Espionage involves a human being obtaining (i.e., using human intelligence (HUMINT) methods) information that is considered secret or confidential without the permission of the holder of the information. Espionage is inherently clandestine, and the legitimate holder of the information may change plans or take other countermeasures once it is known that the information is in unauthorized hands. See the articles such Clandestine HUMINT operational techniques and Clandestine HUMINT asset recruiting for discussions of the "tradecraft" used to collect this information.
HUMINT is in a constant battle with counterintelligence, and the relationship can become very blurry, as one side tries to "turn" agents of the other into reporting to the other side.

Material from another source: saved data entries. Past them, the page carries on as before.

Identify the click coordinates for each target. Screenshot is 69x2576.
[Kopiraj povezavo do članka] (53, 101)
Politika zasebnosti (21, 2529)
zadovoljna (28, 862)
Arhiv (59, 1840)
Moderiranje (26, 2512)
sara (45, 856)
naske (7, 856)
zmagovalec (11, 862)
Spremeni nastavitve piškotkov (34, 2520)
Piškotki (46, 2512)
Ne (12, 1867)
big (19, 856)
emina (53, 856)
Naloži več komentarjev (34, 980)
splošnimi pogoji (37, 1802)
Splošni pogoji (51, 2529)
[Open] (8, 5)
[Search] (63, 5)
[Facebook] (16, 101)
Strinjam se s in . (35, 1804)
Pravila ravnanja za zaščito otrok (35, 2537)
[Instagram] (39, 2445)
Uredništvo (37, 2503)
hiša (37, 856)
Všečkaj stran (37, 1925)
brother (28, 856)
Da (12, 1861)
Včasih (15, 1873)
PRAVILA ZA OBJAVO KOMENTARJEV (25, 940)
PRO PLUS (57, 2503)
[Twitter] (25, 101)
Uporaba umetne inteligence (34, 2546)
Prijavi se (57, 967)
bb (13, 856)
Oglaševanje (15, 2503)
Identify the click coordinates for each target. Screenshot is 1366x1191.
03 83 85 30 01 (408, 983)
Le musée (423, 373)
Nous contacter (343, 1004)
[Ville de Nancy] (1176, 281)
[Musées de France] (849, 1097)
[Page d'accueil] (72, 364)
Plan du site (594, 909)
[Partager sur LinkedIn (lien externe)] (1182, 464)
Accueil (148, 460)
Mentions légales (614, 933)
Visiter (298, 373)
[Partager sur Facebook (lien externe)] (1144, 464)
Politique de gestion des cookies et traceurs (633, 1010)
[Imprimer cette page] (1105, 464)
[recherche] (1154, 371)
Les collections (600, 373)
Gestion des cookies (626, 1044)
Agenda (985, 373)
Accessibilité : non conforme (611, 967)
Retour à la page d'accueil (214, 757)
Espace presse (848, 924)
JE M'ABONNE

Recruiters can run false flag operations, where a citizen of country A believes they are providing intelligence to country B, when they are actually providing it to country C.
Unlike other forms of intelligence collection disciplines, espionage usually involves accessing the place where the desired information is stored, or accessing the people who know the information and will divulge it through some kind of subterfuge. There are exceptions to physical meetings, such as the Oslo Report, or the insistence of Robert Hanssen in never meeting the people to whom he was selling information.
This article does not cover military units that penetrate deep between enemy lines, but generally in uniform, to conduct special reconnaissance. Such military units can be on the border of the line, in international law, which defines them as spies, if they conduct information in civilian clothes. In some circumstances, the uniformed personnel may act in support to the actual agents, providing communications, transportation, financial, and other support. Yet another discipline is covert operations, where personnel, uniformed or not, may conduct raids, sabotage, assassinations, propaganda (i.e., psychological operations), etc.
==Legal aspects==
''Black's Law Dictionary'' (1990) defines espionage as: "gathering, transmitting, or losing ... information related to the national defense."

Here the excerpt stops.